BEGIN
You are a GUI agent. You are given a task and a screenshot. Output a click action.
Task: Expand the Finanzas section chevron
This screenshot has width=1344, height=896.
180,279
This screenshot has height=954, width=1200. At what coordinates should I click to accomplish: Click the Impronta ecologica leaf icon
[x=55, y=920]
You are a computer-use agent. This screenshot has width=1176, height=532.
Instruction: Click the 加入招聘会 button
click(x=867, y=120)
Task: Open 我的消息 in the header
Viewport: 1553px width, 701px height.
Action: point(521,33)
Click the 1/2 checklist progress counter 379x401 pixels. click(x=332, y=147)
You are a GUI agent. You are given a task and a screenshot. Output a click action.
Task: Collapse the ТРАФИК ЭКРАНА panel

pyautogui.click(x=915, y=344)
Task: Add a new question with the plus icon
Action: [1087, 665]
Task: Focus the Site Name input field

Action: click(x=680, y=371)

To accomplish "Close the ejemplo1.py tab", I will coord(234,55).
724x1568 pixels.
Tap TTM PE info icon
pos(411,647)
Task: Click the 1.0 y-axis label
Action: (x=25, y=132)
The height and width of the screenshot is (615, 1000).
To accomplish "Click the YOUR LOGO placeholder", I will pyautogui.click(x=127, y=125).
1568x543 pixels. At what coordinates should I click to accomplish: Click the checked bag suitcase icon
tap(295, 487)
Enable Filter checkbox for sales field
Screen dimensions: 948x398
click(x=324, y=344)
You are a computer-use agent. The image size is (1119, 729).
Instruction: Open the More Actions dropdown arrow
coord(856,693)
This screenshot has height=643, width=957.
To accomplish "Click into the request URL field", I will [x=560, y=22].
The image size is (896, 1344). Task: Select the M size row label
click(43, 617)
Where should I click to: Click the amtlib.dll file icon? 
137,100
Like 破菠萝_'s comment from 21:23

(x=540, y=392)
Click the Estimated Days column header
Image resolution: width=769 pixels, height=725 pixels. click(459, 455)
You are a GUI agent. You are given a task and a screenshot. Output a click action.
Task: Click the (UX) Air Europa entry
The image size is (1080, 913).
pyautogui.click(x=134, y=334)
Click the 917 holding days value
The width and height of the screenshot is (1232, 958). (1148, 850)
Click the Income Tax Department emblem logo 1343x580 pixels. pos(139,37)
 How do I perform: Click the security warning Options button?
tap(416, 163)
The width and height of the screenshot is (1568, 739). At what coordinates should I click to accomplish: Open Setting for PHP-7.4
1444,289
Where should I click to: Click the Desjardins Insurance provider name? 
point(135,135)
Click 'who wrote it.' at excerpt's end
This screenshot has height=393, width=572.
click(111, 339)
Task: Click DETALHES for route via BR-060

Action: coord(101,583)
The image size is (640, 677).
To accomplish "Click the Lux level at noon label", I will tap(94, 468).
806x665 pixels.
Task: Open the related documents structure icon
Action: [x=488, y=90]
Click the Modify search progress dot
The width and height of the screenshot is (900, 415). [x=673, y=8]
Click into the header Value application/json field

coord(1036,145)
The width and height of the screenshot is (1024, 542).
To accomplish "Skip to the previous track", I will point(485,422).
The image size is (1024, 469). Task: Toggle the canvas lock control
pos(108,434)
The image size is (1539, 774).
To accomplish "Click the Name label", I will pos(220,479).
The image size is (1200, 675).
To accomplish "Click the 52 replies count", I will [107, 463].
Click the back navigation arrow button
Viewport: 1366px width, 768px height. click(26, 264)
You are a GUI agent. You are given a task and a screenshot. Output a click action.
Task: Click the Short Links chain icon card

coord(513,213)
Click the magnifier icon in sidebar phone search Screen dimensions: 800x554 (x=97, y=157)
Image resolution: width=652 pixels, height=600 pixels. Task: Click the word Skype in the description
END
**Problem requirements**
All that is wanted is the stretch of lines above from the one containing "Like 破菠萝_'s comment from 21:23" through the one containing "The width and height of the screenshot is (1024, 542).", duplicated exactly.

**Exercise solution**
Like 破菠萝_'s comment from 21:23

(x=540, y=392)
Click the Estimated Days column header
Image resolution: width=769 pixels, height=725 pixels. click(459, 455)
You are a GUI agent. You are given a task and a screenshot. Output a click action.
Task: Click the (UX) Air Europa entry
The image size is (1080, 913).
pyautogui.click(x=134, y=334)
Click the 917 holding days value
The width and height of the screenshot is (1232, 958). (1148, 850)
Click the Income Tax Department emblem logo 1343x580 pixels. pos(139,37)
 How do I perform: Click the security warning Options button?
tap(416, 163)
The width and height of the screenshot is (1568, 739). At what coordinates should I click to accomplish: Open Setting for PHP-7.4
1444,289
Where should I click to: Click the Desjardins Insurance provider name? 
point(135,135)
Click 'who wrote it.' at excerpt's end
This screenshot has height=393, width=572.
click(111, 339)
Task: Click DETALHES for route via BR-060

Action: coord(101,583)
The image size is (640, 677).
To accomplish "Click the Lux level at noon label", I will tap(94, 468).
806x665 pixels.
Task: Open the related documents structure icon
Action: [x=488, y=90]
Click the Modify search progress dot
The width and height of the screenshot is (900, 415). [x=673, y=8]
Click into the header Value application/json field

coord(1036,145)
The width and height of the screenshot is (1024, 542).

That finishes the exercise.